PROVIDED PASSAGE ::
French Coaching for Adults
“Thomas is an exceptional French language teacher who possesses a unique blend of expertise, friendliness and positivity. His well-structured lessons, combined with his ability to explain complex concepts in a clear and concise manner, greatly accelerated my language learning journey.”




This coaching is for you if you want to:
- start learning French, or rebuild solid foundations
- speak French with more confidence, fluency, and precision
- prepare for a relocation, a career move, citizenship, or a long-held personal goal
One-to-one online French coaching for adults and professionals, at every level — from beginner to advanced. Lessons are personalised, structured, and adapted to your goals, your rhythm, and the realities of your professional or personal life.
A free introductory session is available below. Rates are shared transparently in the FAQ, so the session can focus entirely on your goals and how the coaching works.

- Certified teacher • Years of experience
- Business French & exam prep. (DELF/DALF, TEF/TCF)
- Real progress and confident communication
Meet your coach
I’m Thomas, a certified language teacher with over fifteen years of experience in education.
My career began teaching English in French high schools, before I relocated to Australia, where I taught French in secondary education and went on to lead an international programme. Over the years, I have coached adult learners across a wide range of professional contexts — law, healthcare, executive leadership, banking, diplomacy, and the cultural and events industries, including film and live productions in francophone settings.
I have also lived the experience from the inside. I have moved countries, learned languages, and adapted to new professional cultures. I speak fluent English and Spanish, and I tend to pick up new languages quickly. I have raised multilingual children, which has given me a first-hand understanding of how languages take root in real life — through everyday use, not through exercises. This shapes how I coach. I understand what it actually takes to use a foreign language in real life — not only at a dinner table, but in a meeting, at an embassy desk, at a school gate, or in front of an immigration officer.
My approach combines solid pedagogical training with this real-world perspective. I understand how languages are structured, how they are acquired over time, and how they are used under pressure. I am not a school teacher delivering lessons. I am a coach, focused on what you actually need to do with the language.
I am equally at home with complete beginners and advanced learners. Working with someone who is starting from zero is, in many ways, the most rewarding part of the work — and one of the parts I take most seriously. The same patience, clarity, and respect apply at every level.
I work best with adults and professionals who value thoughtful guidance, steady progress, and long-term development.

PROVIDED DATA ::
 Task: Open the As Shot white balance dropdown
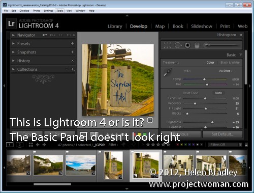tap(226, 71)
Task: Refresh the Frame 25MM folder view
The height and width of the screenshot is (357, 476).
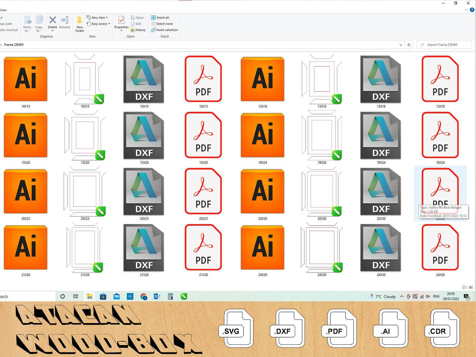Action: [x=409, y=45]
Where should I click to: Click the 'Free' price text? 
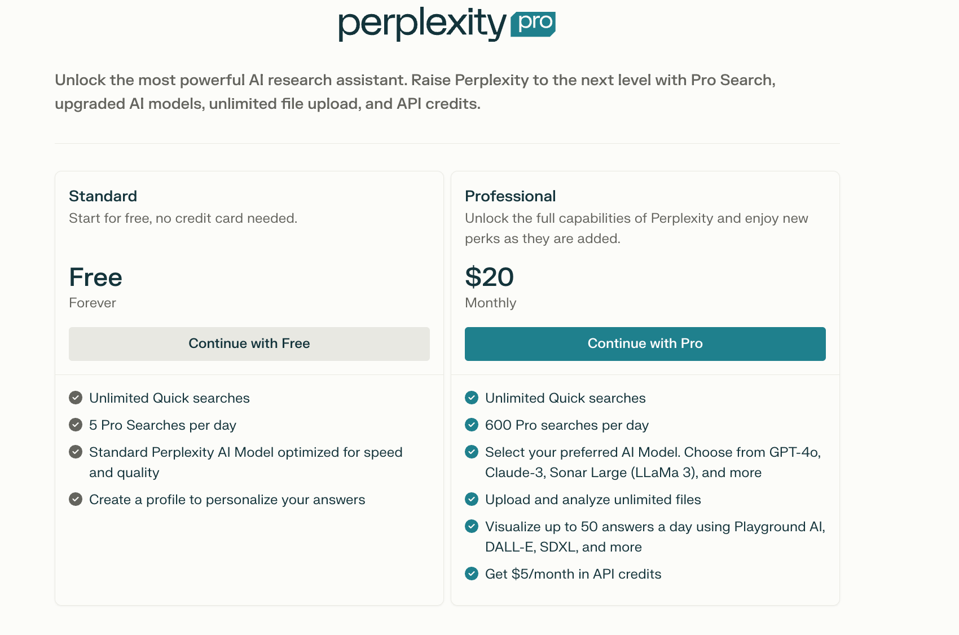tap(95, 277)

--

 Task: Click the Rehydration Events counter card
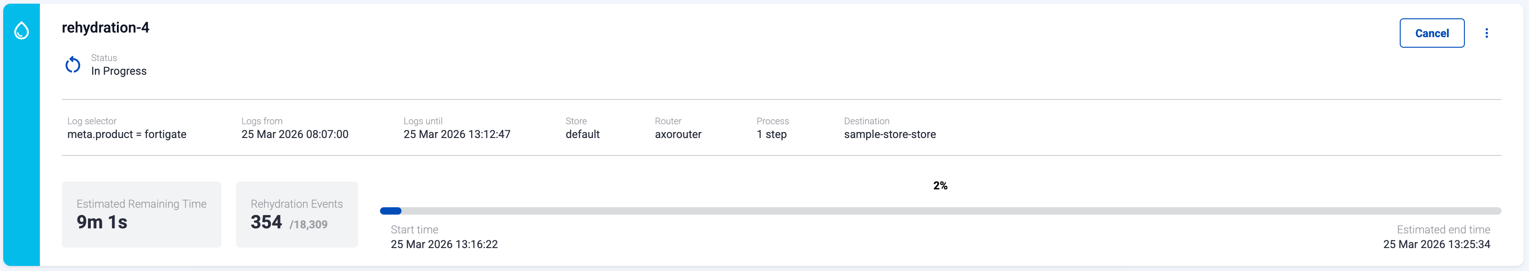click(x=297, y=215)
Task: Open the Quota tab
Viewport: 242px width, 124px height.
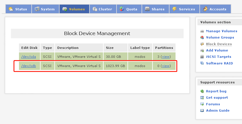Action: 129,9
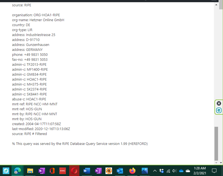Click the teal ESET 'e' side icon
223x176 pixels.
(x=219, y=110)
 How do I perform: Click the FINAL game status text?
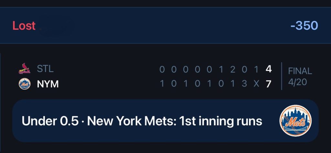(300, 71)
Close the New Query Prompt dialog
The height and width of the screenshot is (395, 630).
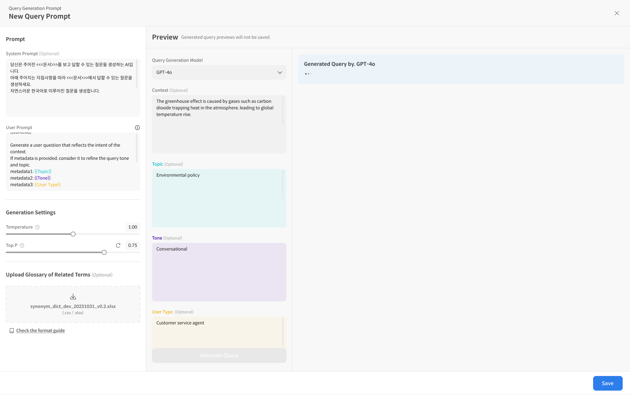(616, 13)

TO BE DONE ::
Continue the French coaching page, picking up after its last sentence. None of the rows matter for what comes next.

OUTPUT ::
Real fluency takes time. I will not promise you French in three months — that kind of promise rarely matches real-world results, and it sets people up for disappointment. What I offer is honest: structured, consistent progress at the pace adults actually learn, with foundations that last. Most of my current students continue working with me for two years or more — not because progress is slow, but because they value the partnership and keep setting new goals.
“Thomas creates a positive and enjoyable learning environment. His encouragement and friendly demeanour make each session something to look forward to.”
How I work
I don’t rely on rigid methods or mechanical drills. French is introduced progressively, in context, and always connected to the way you will actually use it.
Lessons are shaped around your interests, your goals, and the way you learn best. The topics, examples, and vocabulary that come up are chosen for the person in front of me — not lifted from a generic textbook. Grammar is always explained in context, never as an isolated exercise. Where relevant, I bring in your professional vocabulary, the cultural codes of French-speaking environments, and the spoken realities that textbooks often miss.
Most of my students start speaking relatively quickly. The focus is communication, not drilling — which mirrors how we all acquired our first language: through context, repetition, and real use, rather than through exercises detached from meaning. Each lesson is built around something you will leave with: a phrase you can now say with ease, a structure you have understood properly, a topic you can now hold in French.
The work continues between lessons. I help you build small, sustainable routines to bring French into your daily life — privately, or shared with your family if it makes sense. The goal is not extra homework, but a relationship with the language that lives beyond our weekly hour.
With regular sessions and active engagement, you can expect steady, meaningful progress over time — built on clarity, confidence, and continuity.
“Thomas helps guide you through that place where you’re stuck.”
What students take with them
The most consistent observation from my students is not how much grammar they have learned. It is how their relationship with French has changed.
“I gained a ton of confidence speaking French by working with him — more than I got from other teachers. I looked forward to my classes every week!”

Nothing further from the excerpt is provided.